Another useful tool for monitoring database activity is the pg_locks system catalog. This allows the database administrator to view information about the outstanding locks in the lock manager. For example, this capability can be used to:
View all the locks currently outstanding, all the locks on relations in a particular database, all the locks on a particular relation, or all the locks held by a particular PostgreSQL session.
View the relation in the current database with the most ungranted locks (which might be a source of contention among database clients).
Determine the effect of lock contention on overall database performance, as well as the extent to which contention varies with overall database traffic.
For more information on locking and managing concurrency with PostgreSQL, refer to the PostgreSQL 7.3.21 User's Guide.
Note: When the pg_locks view is accessed, the internal lock manager data structures are momentarily locked, and a copy is made for the view to display. This ensures that the view produces a consistent set of results, while not blocking normal lock manager operations longer than necessary. Nonetheless there could be some impact on database performance if this view is examined often.
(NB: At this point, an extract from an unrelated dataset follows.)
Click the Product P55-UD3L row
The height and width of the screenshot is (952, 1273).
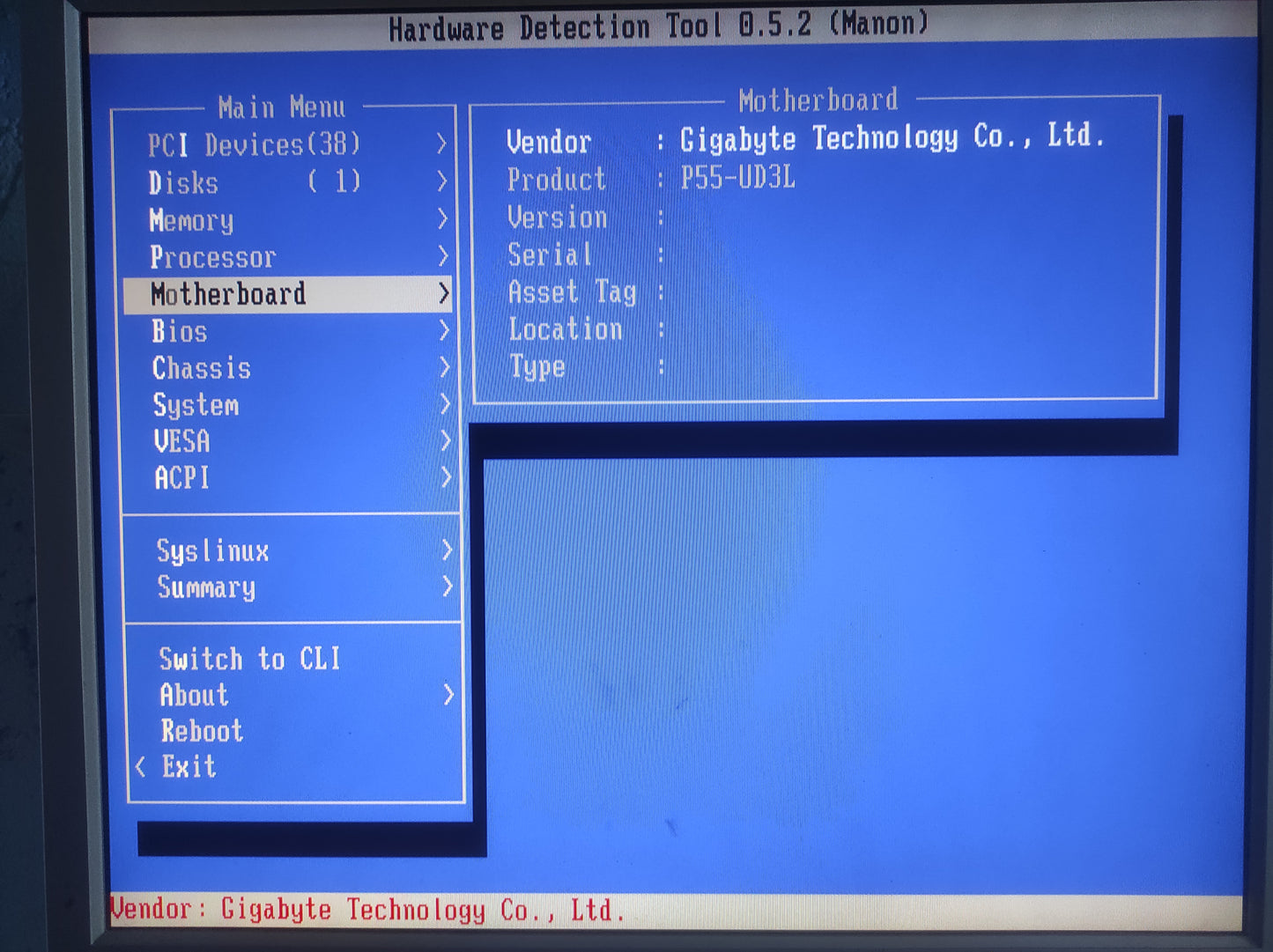click(650, 179)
Table 10-3 shows the definition of the pg_locks columns. The pg_locks view contains one row per lockable object and requested lock mode. Thus, the same lockable object may appear many times, if multiple transactions are holding or waiting for locks on it. A lockable object is either a relation or a transaction ID. (Note that this view includes only table-level locks, not row-level ones. If a transaction is waiting for a row-level lock, it will appear in the view as waiting for the transaction ID of the current holder of that row lock.)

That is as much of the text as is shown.